Carrer D’en Bosc is the oldest street of the town, lined with old stone houses with terracotta-tiled roofs, along the town’s defensive walls. Hand-painted ceramic signs show the way around the streets. In the 14th century, houses used to be built against the town walls. Lyrics from a traditional sardana (a Catalan slow dance form) adorn a tiled inlay in the walls. The fishermen’s quarter has signature whitewashed homes with blue shutters and thick blue lines skirting the walls.

Palau del Rei Moro, a magnificent stone house, is where the castellers, the people who build human pyramids (a Catalan tradition) practice in its open courtyard. Dominating the city’s skyline is the landmark of the town, the 17th century church of Saint Bartholomew and Tecla, dedicated to two patron saints of the town and built on a rocky promontory. Locals call it La Punta (the point) because you can see the church from wherever you are in town.  Legend has it that the fishermen’s wives used to climb the bell tower to see if their husbands had returned.

Facundo Bacardi Masso is the most famous son of the town — he tried his luck in Cuba in the 1830s and came up with the winning brand of white rum, Bacardi, which is now a household name internationally. Today, the Bacardi Museum is housed in the Mercat Vell, an Art Nouveau building, where besides tasting the fiery brew, you can also learn to make the perfect mojito. You can see the iconic logo of Bacardi with the bat displayed in many places through the town. “Why bats?”, one wonders till a local tells us that in Facundo’s distillery set up in Cuba there were fruit bats that lived in the rafters, and this was the origin of the logo! Facundo used a particular type of yeast which gave the drink a distinctive flavour and aged the drink in white oak barrels which mellowed the rum.

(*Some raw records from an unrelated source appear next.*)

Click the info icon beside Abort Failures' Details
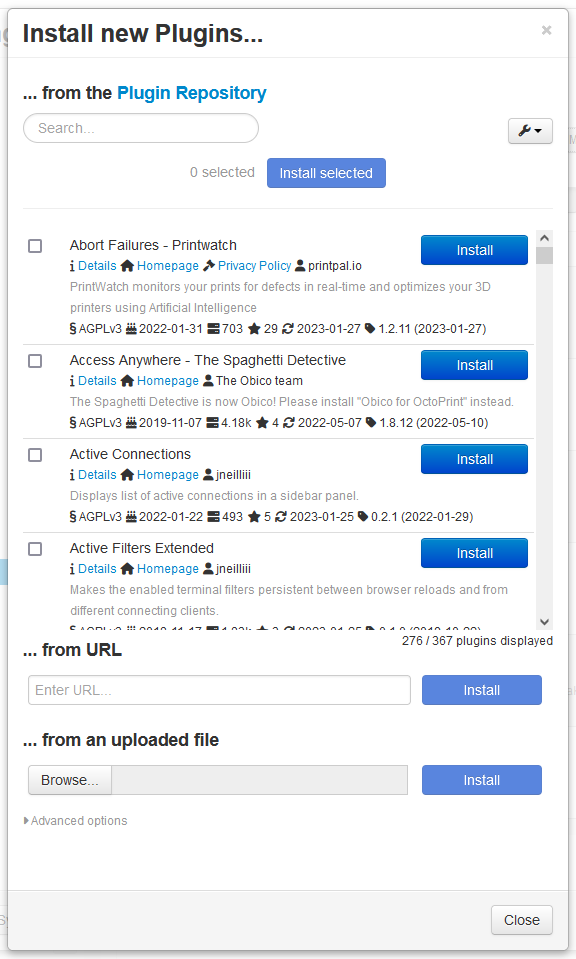576x959 pixels. (74, 265)
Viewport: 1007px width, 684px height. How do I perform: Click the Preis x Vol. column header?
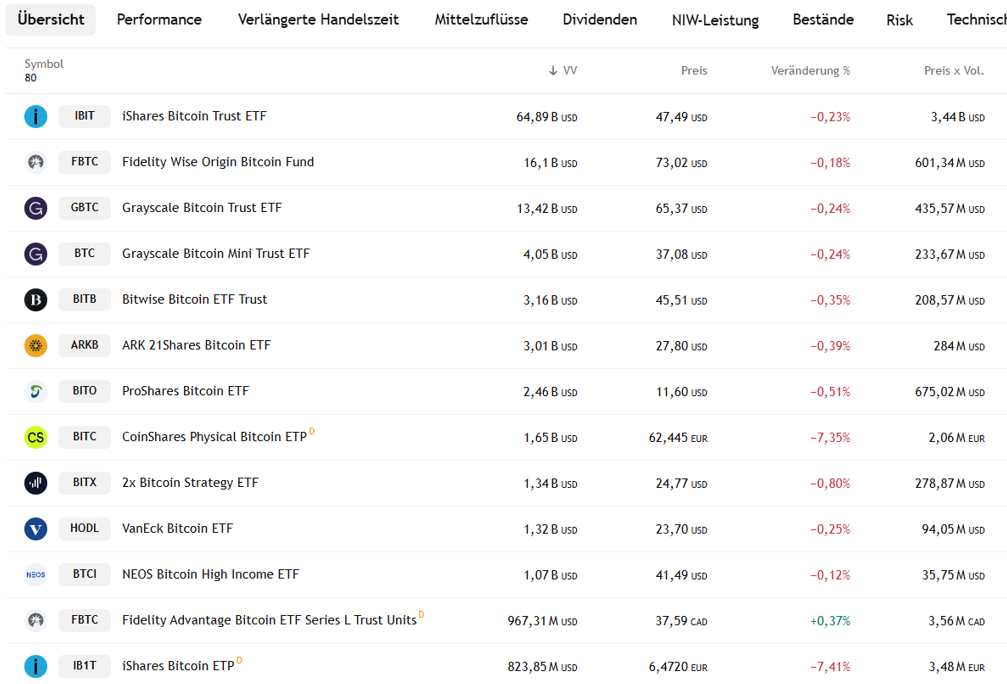tap(953, 71)
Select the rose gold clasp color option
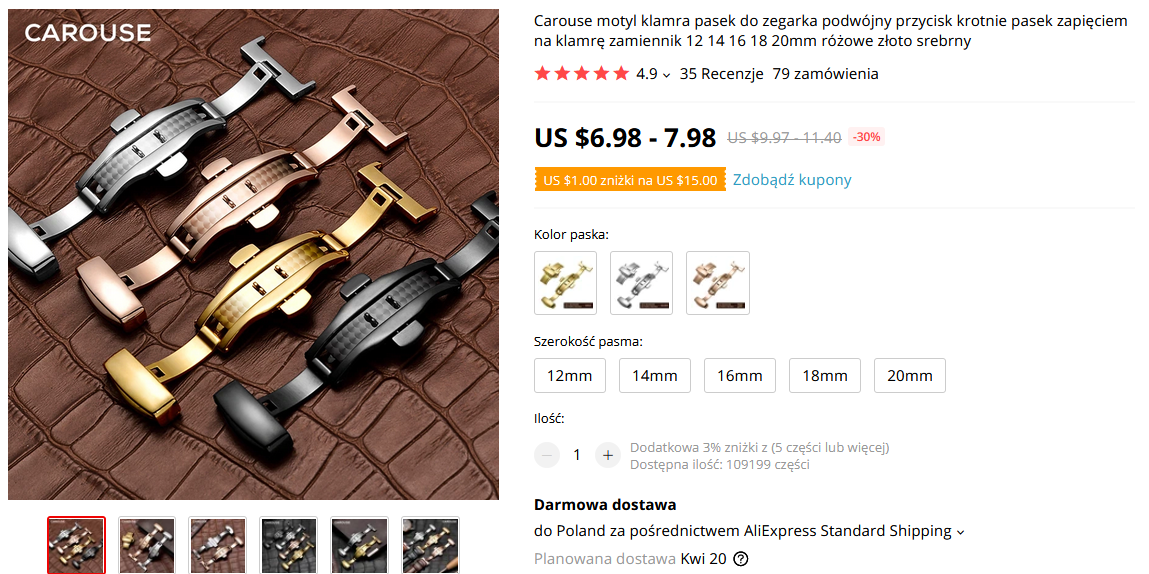 coord(717,283)
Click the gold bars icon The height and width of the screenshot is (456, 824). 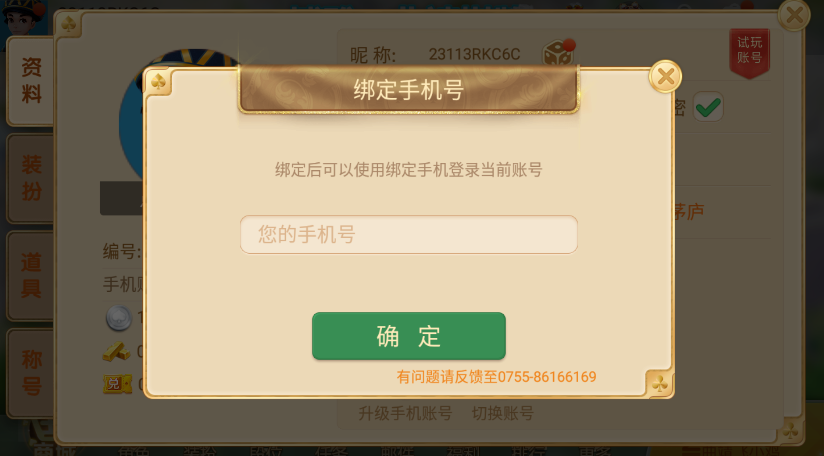(116, 351)
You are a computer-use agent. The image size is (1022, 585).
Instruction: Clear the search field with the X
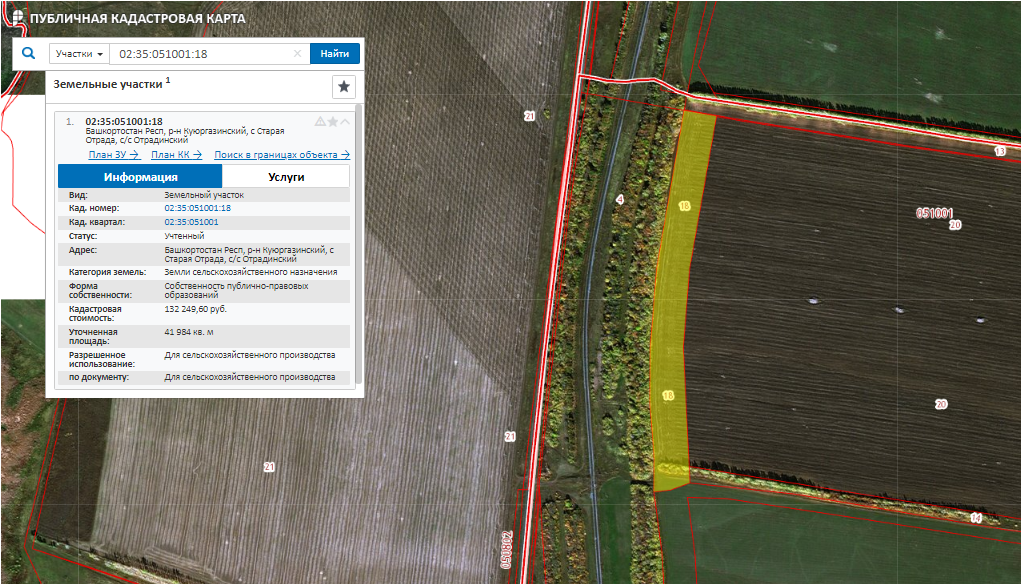(297, 54)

Another must-see museum is the Can Llopis Romantic Museum located in a 18th century mansion, which houses a superb collection of more than 400 wooden, papier-mâché and porcelain dolls and puppets from different periods and countries. The neo-classical house belonged to the llopis family which made its fortunes producing the distinctive dessert wine of the region called Malvasia. With displays of old carriages and evolution of lighting over time, one gets a glimpse into how the rich families of the 19th century Sitges lived.

An overload of history has to be offset with the pleasures of the palate. In the port area of Port of Aiguadolç one can have a traditional Catalan dinner with the signature dish of Sitges called Xato, consisting of an orange salad made with dried peppers, almonds garlic and hazelnuts served with salted cod, anchovy, tuna, olives and of course oranges. Another dish on the menu is Fideua — a variation of paella made with vermicelli noodles instead of rice, cooked in rich, fish stock.

For a sun worshipper Sitges is the place. It has more than 17 beaches surrounding it. The beaches are dotted with couples, locals playing beach volleyball, skaters and joggers as well as sand sculptors. Come night the town comes alive. A large percentage of the night time action takes place on what the locals call the street “Carrer del Pecat” or “The Street of Sin.

Sitges has a lot for culture-vultures too. There are many festivals and carnivals through the year: ranging from films, tango, wine, food, to vintage cars. At the end of August there’s more reason to party with the Fiesta Major and giant puppets and fireworks bringing the town alive! Sitges, truly has something for everyone.